そうなると、方法は一つ。土方を殺してくれと、龍の会に依頼した人物を見つける事である。先ほども如月の言葉の中にあったが、龍の会は、頼み人が死ぬか、頼み人が依頼を取り下げれば、その一件は終わるというシステムになっている。龍の会に頼み人が誰か聞く事は出来ない。それならば、こちらから見つけ出してしまおうというのだ。
「その土方って奴は、恨みを買うような、とんでもねぇ悪党かい」
そう烈が言うと、山崎は腕を組んで、「うーん」と呟く。まあ、確かに厳しい人だし、気まぐれな人だから、恨みを買ってもおかしくはないが、そんな大金を出してまで土方を殺すほど憎んでいる人がいるとはとても思えなかった。

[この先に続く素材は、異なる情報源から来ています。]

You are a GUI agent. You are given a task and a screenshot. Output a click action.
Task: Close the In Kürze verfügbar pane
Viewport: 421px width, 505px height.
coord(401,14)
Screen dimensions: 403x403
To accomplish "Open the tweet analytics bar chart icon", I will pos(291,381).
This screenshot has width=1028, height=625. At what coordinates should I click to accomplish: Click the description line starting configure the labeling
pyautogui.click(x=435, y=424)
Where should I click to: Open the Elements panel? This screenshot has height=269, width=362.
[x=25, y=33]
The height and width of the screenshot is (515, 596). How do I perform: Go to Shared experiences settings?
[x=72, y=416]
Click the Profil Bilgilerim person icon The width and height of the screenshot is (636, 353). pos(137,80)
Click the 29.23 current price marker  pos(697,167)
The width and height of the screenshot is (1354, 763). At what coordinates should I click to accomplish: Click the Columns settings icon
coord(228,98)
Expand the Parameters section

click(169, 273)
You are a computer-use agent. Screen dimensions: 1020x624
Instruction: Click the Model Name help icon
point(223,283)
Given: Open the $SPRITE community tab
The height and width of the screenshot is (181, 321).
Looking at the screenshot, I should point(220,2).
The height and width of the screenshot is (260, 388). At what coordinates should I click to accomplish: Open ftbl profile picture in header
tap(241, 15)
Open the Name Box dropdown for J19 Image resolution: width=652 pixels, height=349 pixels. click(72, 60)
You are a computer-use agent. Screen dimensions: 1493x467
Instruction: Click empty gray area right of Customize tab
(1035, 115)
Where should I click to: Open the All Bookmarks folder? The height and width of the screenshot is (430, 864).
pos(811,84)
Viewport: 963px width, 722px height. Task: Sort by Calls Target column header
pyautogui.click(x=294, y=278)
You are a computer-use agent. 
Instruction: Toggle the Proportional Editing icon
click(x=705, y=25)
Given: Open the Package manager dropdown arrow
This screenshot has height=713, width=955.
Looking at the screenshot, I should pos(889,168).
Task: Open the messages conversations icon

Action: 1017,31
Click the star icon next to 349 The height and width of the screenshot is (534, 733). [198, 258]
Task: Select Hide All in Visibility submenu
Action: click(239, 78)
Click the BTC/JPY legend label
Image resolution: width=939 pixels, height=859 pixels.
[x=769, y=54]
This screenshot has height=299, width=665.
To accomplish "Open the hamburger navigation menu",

「新選組はまだ組織が出来てばかりやからな…反発があってもおかしくは無いな」
「それはうちでも同じだよ」
如月が疲れたような顔をしてそう言う。如月勘十郎の表の仕事は、京都見廻組である。
「京って町は、どうも、まだまだ馴染めねぇや」
笑いながら如月は頭を掻いた。
山崎は屯所に入り土方の部屋を目指すと、廊下で一旦座って、「山崎です」とだけ言った。しばらくしてから「入れ」という声が聞こえ、山崎はゆっくりと襖を開ける。土方は、既に茶を用意して待っていた。
「まあ、飲め」
酷く無感情な言葉でそう言われ、山崎は口をつける。
「…例の新人の話だが」
「島田とかいう?」
「しばらく監察に置こうと思う」
そう言われた瞬間に、お茶が気管に入ったのか、山崎は激しく咳き込んだ。
「あ、あんな奴を…ですか?」
土方は理由を言わず、「鍛えてやれ」とだけ言った。そう言われては嫌とも言えず、山崎は、ただ、「はあ」と呟くだけだった。それからしばらく沈黙が続いて、二人ともお茶がなくなった頃、山崎は口を開いた。
「…非常に内密な話があります」
土方は少し近寄り、山崎の言葉に耳を傾ける。
「…副長が、お命を狙われています」
「命を?」
山崎は、土方が裏稼業の人間から狙われている事をぽつりぽつりと話した。土方は腕を組んで黙っていたが、怖がっているわけではない事が目を見れば分かる。山崎が以前、裏稼業の人間であった事を土方は知っており、裏稼業の恐ろしさも土方は知っているはずだ。
「そうか…私の命は四十九両か」
自嘲気味に笑う土方だが、目は笑っていない。
「しかし…京を離れるのは無理だ」
「でも」
「私が京を離れたらどうなる?…新選組はまだ始まったばかりだ。ようやく法度も出来て、人間も続々集まっているというのに…」
「せやけど…」
土方は急に立ち上がると、部屋の襖を開けた。急に日光が差し込み、山崎は思わず目を瞑った。
「来るなら来い」
まるで呪文でも唱えるような、土方の声だけが響いた。
二日過ぎて。
烈の店の地下では、烈が先ほどから寝転がって落花生を食っている。如月はそれを眺めながら、腕を組んで何かを考えているようだった。烈は落花生を割って口に運びながら、少し起き上がっては如月を見て、また寝転がる、というのを繰り返す。何か考えているだろうな、というのは烈にも分かったが、そこから先が分からない。何を考えているのか。しかし、そんな事はどうでもいい、と思い、また、落花生を口に運んだ。
「おい如月。てめぇ何を考えてやがんだ?」
痺れを切らした烈がそう呟く。ああ、と言って如月は烈に目を向け、
「キンノーが土方を殺すため、仕置を頼んだって可能性はあるのかな、と思ったのさ」
「それなら自分で殺るんじゃねえのか」
「自信がねぇんだろうよ。そんな奴らだろ、キンノーってのは。…しかし奴らが金をそんなに出すかな」
「おいおい、自分で言っといてそれはねぇだろ」
それには答えず、ただため息をつき、また何かを考え始める如月である。烈は、ちくしょうめ、と吐き捨て、また寝転んで落花生をぼりぼりと貪り食べるのだった。しばらくして烈が落花生を食い尽くした後、それを待っていたかのように如月は立ち上がった。
「どうした」
「ん?…ちょいと、野暮用で黒谷へな」
黒谷。
ここには京を守る会津藩の本陣である金戒光明寺というところがある。京都守護職である松平けーこちゃん様以下、会津藩士たちがここにはたくさんいる。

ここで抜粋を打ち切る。